1. This systematic review and meta-analysis found a modest absolute risk reduction of 0.8% in all-cause mortality from statin-induced therapy aimed at reducing low-density lipoprotein cholesterol (levels to improve cardiovascular outcomes.
2. Based on the results of this study, calculated absolute and relative risk reduction benefits should be interpreted with caution due to the presence of significant clinical and statistical heterogeneity among included trials.
Evidence Rating Level: 1 (Excellent)
Study Rundown: Low-density lipoprotein cholesterol (LDL-C) has the ability to accumulate in vessel walls and is a causative factor for the development of atherosclerotic cardiovascular disease. The reduction of LDL-C has become a target for prevention, however the association between statin-induced reduction in LDL-C and the absolute risk reduction (ARR) of individual outcomes such as all-cause mortality, and acute cardiac events is unclear. This systematic review and meta-analysis investigated the association between statin-induced reductions in LDL-C and the ARRs in individual clinical outcomes. The primary outcome was all-cause mortality and secondary outcomes included myocardial infarction and stroke. A total of 21 large randomized clinical trials (RCTs) examining the effectiveness of statins in men and women older than 18 years were included. A meta-analysis was conducted on 19 of the 21 included studies. Meta-analyses showed the ARR to be 0.8% for all-cause mortality, 1.3% for myocardial infarction, and 0.4% for stroke. The relative risk reduction (RRR) for the same clinical outcomes was found to be 9%, 29%, and 14%, respectively. Overall, the ARR of statin-induced therapy was modest in comparison to the RRR in terms of individual clinical outcomes, and no evidence of a conclusive association was found. These findings highlight the importance of discussing ARRs during shared decision making between clinicians and patients. A major strength of this review was the evaluation of individual clinical outcomes, rather than composite outcomes which tend to be inconstantly defined and inadequately reported. A limitation to this study however, was the significant clinical and statistical heterogeneity of the included RCTs.

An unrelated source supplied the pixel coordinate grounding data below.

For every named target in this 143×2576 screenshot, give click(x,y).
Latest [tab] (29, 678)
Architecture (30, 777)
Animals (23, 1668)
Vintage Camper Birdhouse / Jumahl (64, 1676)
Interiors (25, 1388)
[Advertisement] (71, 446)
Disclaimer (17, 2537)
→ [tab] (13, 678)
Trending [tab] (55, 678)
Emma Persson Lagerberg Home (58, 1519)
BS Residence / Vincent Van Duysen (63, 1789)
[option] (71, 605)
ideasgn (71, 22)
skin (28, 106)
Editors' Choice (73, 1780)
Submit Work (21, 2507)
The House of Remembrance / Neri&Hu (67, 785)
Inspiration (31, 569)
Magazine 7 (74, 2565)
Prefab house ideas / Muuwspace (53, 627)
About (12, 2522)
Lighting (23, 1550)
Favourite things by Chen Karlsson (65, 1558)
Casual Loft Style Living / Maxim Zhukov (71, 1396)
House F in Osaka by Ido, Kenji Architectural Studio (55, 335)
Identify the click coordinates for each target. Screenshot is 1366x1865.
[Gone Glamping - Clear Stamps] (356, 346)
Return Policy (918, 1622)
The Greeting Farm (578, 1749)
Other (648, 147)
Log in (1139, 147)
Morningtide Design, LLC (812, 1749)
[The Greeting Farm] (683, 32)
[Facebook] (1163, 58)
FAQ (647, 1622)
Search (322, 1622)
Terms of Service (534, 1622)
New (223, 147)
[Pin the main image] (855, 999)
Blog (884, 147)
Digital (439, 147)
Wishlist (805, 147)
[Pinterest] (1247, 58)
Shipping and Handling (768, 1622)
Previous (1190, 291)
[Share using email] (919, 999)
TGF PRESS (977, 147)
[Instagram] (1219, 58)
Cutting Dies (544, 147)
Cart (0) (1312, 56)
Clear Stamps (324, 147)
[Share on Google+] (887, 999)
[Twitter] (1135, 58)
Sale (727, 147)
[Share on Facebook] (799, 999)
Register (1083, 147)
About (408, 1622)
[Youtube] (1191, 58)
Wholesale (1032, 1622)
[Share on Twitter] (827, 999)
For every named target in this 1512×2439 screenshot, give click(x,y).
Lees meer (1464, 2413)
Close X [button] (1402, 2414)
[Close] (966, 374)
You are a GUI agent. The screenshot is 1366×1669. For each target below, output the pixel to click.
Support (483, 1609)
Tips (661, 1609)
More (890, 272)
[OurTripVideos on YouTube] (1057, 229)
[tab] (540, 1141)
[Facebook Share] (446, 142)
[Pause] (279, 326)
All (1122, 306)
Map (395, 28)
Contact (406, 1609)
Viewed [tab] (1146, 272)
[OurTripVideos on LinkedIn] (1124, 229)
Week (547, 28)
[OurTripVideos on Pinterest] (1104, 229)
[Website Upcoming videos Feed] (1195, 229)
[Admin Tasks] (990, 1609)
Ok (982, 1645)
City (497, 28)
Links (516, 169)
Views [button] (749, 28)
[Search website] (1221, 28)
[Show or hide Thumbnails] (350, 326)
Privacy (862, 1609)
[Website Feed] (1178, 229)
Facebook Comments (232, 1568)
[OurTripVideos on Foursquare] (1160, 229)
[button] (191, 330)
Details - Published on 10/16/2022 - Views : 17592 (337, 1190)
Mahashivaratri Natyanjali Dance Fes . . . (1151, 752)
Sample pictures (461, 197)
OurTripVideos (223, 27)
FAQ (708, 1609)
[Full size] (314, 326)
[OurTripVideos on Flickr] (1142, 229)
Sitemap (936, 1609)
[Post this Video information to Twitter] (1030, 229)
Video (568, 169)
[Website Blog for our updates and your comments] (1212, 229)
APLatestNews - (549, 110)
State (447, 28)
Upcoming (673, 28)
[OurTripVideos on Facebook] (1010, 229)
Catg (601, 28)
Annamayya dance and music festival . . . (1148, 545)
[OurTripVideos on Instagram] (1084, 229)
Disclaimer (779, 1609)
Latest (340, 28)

In-Depth [systematic review and meta-analysis]: This systematic review and meta-analysis investigated the absolute and relative risk reduction in total mortality and cardiovascular events achieved with statin therapy. An initial database search of PubMed and Embase identified 275 studies, with an additional 31 studies identified from other sources. Of these, 36 studies were selected for full-text review of which, 21 studies were included in this review for quantitative synthesis. Included studies were RCTs that examined the efficacy of statin therapy on total mortality and cardiovascular outcomes within a population size greater than 1000 participants, and with a placebo comparator. Meta-analyses demonstrated reductions in the ARR of 0.8% (95% CI, 0.4%-1.2%, p=.11) for all-cause mortality, 1.3% (95% CI, 0.9%-1.7%, p= <.001) for myocardial infarction, and 0.4% (95% CI, 0.2%-0.6%, p=.14) for stroke, across 21 trials with a study population randomized to receive treatment with statins. Using the same outcomes, the RRR was found to be 9% (95% CI, 5%-14%, p=.01), 29% (95% CI, 22%-34%, p=.07), and 14% (95%CI, 5%-22%, p=.01) respectively. The unadjusted meta-regression analyses demonstrated a weak association between the absolute LDL-C reductions and clinical outcomes. However, upon adjusting for study population and length of follow-up, evidence of an association was found for the relative effect on all-cause mortality, and stroke. The meta-regression was found to be inconclusive in terms of the association between statin-induced LDL-C reduction and all-cause mortality, myocardial infarction, and stroke.